Bloomberg NEF colleagues often say that China is “half of everything,” such as aluminum, steel and copper consumption. For the electric vehicle sector, China is at least half of everything, if not far more, in three key areas: It represents 76 percent of all commissioned lithium-ion battery manufacturing capacity; logged 60 percent of global EV sales in fourth-quarter 2018; and held 50 percent of global public vehicle-charging infrastructure as of the end of 2018.
That helps explain just how large China is as an electric vehicle market, but a number of myths and misconceptions still drive much of the perception of the country’s role in electric transportation. 1 Let’s dispel some of them.
Two years ago, electric vehicles were about 1 percent of all vehicle sales in the world’s largest vehicle market — about the same as in North America or Japan, and about half the figure in Europe. By the end of last year, though, electric vehicles made up 7 percent of new vehicle sales in China, with a compound growth rate of 118 percent since 2011.

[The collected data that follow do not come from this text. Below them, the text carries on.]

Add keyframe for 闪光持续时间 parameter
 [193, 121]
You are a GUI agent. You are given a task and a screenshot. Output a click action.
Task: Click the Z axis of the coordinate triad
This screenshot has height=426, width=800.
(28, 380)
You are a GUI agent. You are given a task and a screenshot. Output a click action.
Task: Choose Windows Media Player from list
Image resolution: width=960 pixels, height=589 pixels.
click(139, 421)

Five years ago, about 15 times more small, low-speed electric vehicles than normal passenger electric vehicles were bought in China. Last year, though, buyers picked up nearly 1.1 million normal passenger electric vehicles, compared to 1.4 million low-speed vehicles. It’s important to note that low-speed vehicles are excluded from government EV subsidies, and low-speed electrics are not counted in official government EV sales figures. Small and low-speed vehicles are still the majority of the market, but they are not the entirety of the market.

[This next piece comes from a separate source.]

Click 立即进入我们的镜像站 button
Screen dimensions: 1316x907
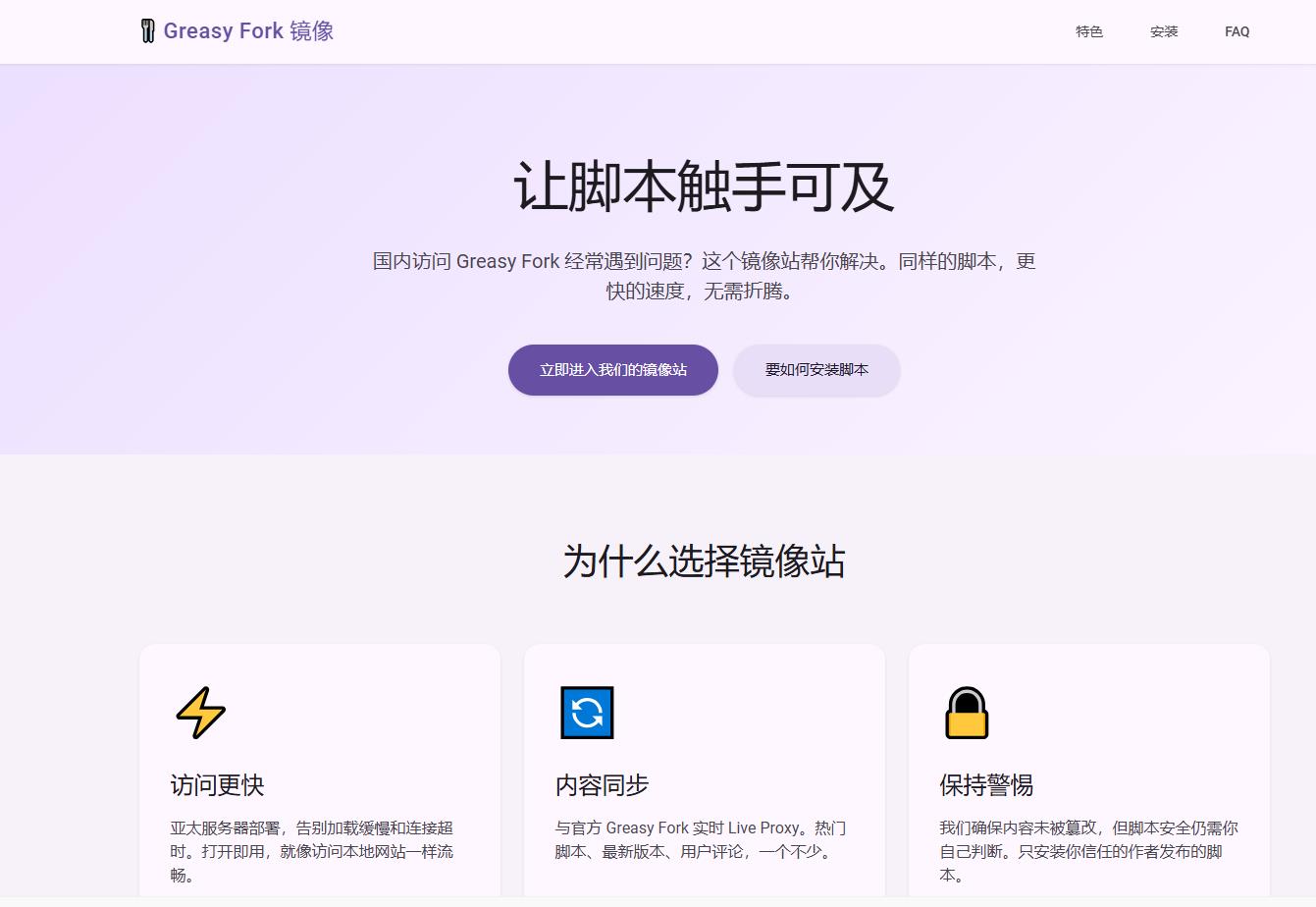pyautogui.click(x=612, y=370)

From 2012 to 2015, China’s main provider of charging stations was State Grid, the government-owned monopoly power distribution and retailing company found in most of the country. By the third quarter of 2018, however, State Grid was only the second-largest public charging-system operator in the country, with a network just half the size of private company T-Good and only barely ahead of another private company, Star Charge. Equipment manufacturers now own more than half of all public charging stations in China; state-owned grid companies own only 20 percent.

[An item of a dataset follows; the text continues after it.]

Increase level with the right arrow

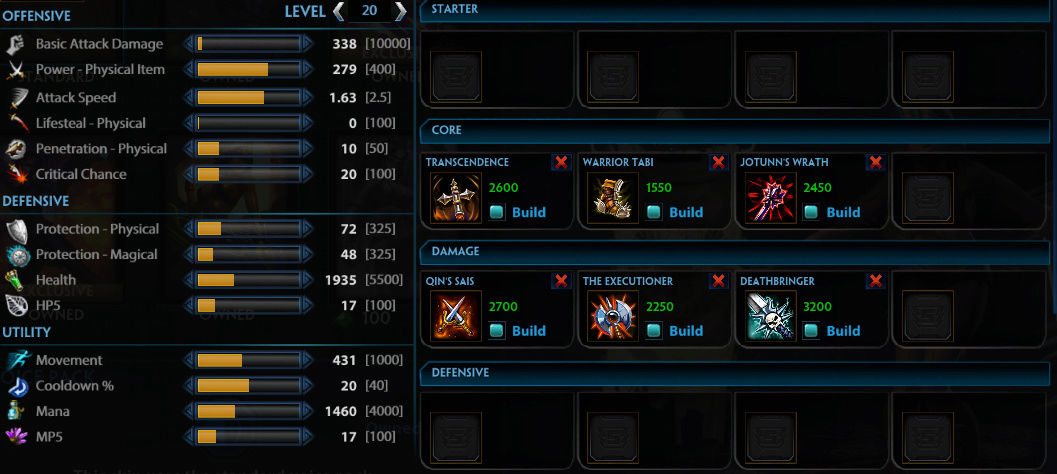[x=400, y=11]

The national government forces everyone to buy electric vehicles.
There are numerous national support mechanisms for electric vehicles, including direct subsidies for purchase, industrial support policies, mandates and quotas for sales, and emissions and fuel-economy regulations for new car sales. However, local regulations — in particular city-level restrictions on internal-combustion vehicles — are a significant driver of electric vehicle demand. Six Chinese cities have major restrictions on internal-combustion-vehicle purchases. If we consider them their own markets, and exclude the U.S. and China as a whole as markets, these cities were six of the biggest electric vehicle markets in the world last year. Also important: Different local incentives for plug-in hybrid and pure electric vehicles have led to very different proportions of plug-in hybrid and pure electric vehicles sold in Shanghai (mostly plug-in hybrids) and Beijing (almost entirely pure electric).